MONO Nowhere, Now Here reviews


Showing all collaborators reviews and last reviews preview | Show all reviews/ratings

Collaborators/Experts Reviews

Review by TCat
SPECIAL COLLABORATOR Honorary Collaborator / Retired Admin
5 stars After 10 studio albums and 20 years, the Japanese Post-rock band released their album "Nowhere, Now Here" early in 2019. Their music has always been some of the best emotional and dynamic post-rock out there, expanding into new areas and also making some of the most symphonic post-rock in the genre by utilizing orchestral styles. This new album utilizes electronics for the first time. They also introduce their new drummer through this album.

The album starts out with a short introduction called "God Bless" which begins the album with layered synths and a warbling brass sound. This flows into the next track "After You Comes the Flood". The beginning is a soft guitar and a quick building of a fuzzy effect, a sudden stop, and starting again with a sudden intensity with a melodic riff shared between guitars and a thumping percussion. Later there is another sudden lift in the intensity, continuing the development around the main riff. More layers create more sound as it continues, and also more emotional power. The next track is "Breathe" and it actually features vocals from Tamaki for the first time ever. The track is soft, yet dark as electronics establish the foundation in a slow manner. Tamaki's soft and airy vocals feel so natural to the music and you wonder why she hasn't sung on any of their albums before. The signature post-rock guitar begins to pluck out pieces of the melody carried by the vocals. An echo effect from the guitars and soft mellotron style synths usher in a slow rhythmic pattern as this beautiful track continues.

The title track "Nowhere, Now Here" follows with the first lengthy track at over 10 minutes. This one starts out taking it's time, developing slowly with a solo guitar and later adding layers one by one, including more brass. At 3 minutes, everything falls to silence, and then a sudden eruption of music as the full band kicks into gear, with a stirring drum line and guitars supported by nice keys. At around 6 minutes, after the percussion drops out, it returns, this time building intensity even more and coaxing more power from the guitars. Excellent and beautiful track. This is the style of emotional and orchestral post rock the band is so famous for, and it reels me into their music every time.
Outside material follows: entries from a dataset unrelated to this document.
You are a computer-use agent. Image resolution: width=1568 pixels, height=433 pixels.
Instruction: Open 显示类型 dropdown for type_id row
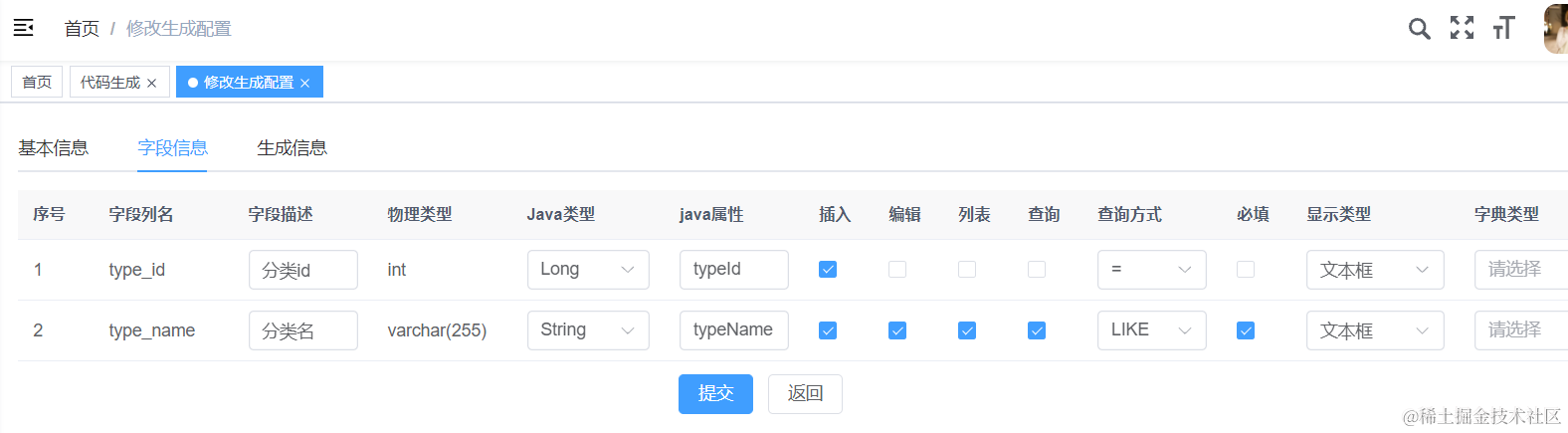pos(1374,270)
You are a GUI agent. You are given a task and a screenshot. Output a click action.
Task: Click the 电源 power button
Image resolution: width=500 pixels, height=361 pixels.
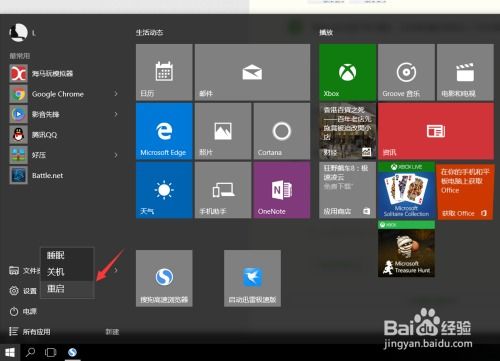click(x=23, y=311)
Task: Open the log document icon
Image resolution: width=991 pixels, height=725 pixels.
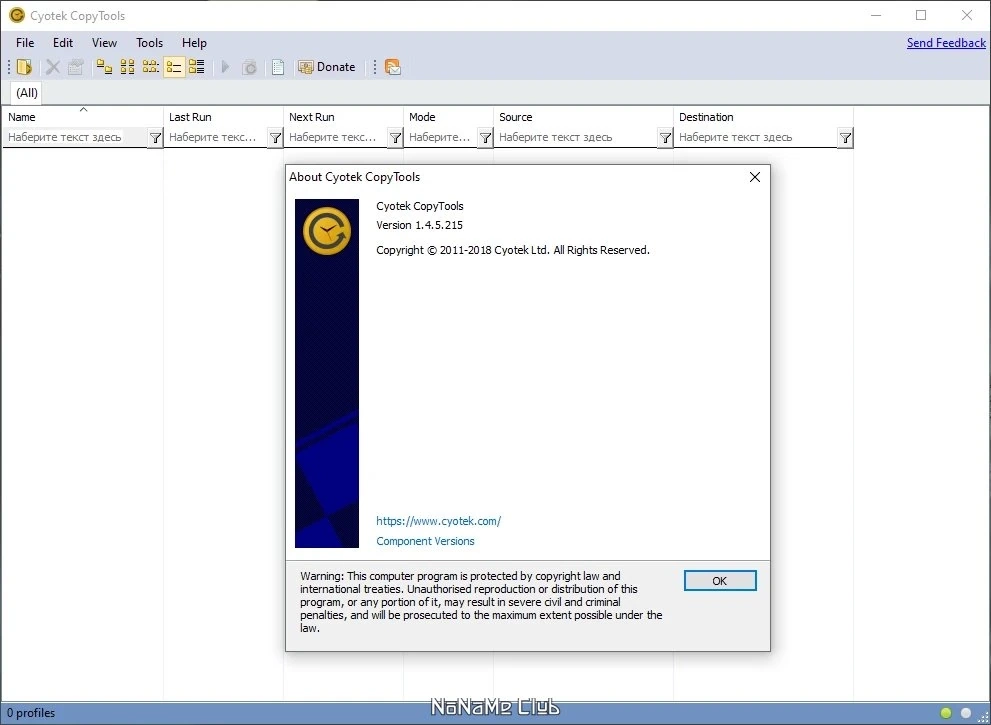Action: pos(278,67)
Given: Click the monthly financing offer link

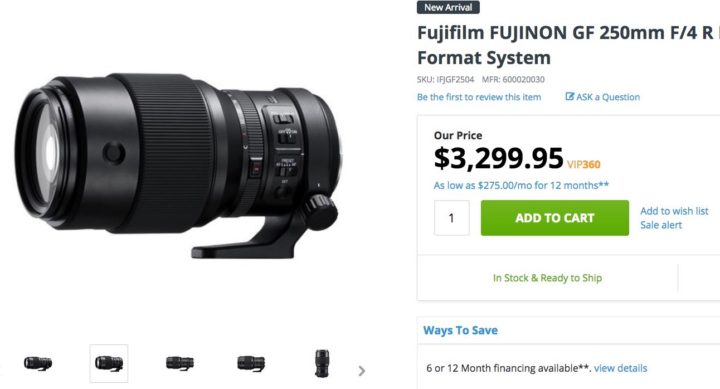Looking at the screenshot, I should click(x=521, y=185).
"Far and Further" starts off with a dreamy, ascending riff repeating from a soft guitar with another guitar playing a soft melodic line over it. Again, this is another lovely track, but staying soft this time, until you get to the 3:30 mark, where there is a sudden dark, heaviness added turning this into a cinematic piece. "Sorrow" continues with this feeling with more soft guitars in the beginning. A slow beat comes in. It flows along nice for a while before a sudden burst of emotion. Again, there is that dark cinematic and sweeping feel. The original theme comes back with more string effects before the burst happens again. At 5 minutes, things get darker and heavier with more guitar added. Later, even another stage of loudness happens almost smothering everything else, but the beautiful theme still persists and it just climaxes into one of the emotional and expansive post-rock tracks ever. This track is a pure post-rock masterpiece!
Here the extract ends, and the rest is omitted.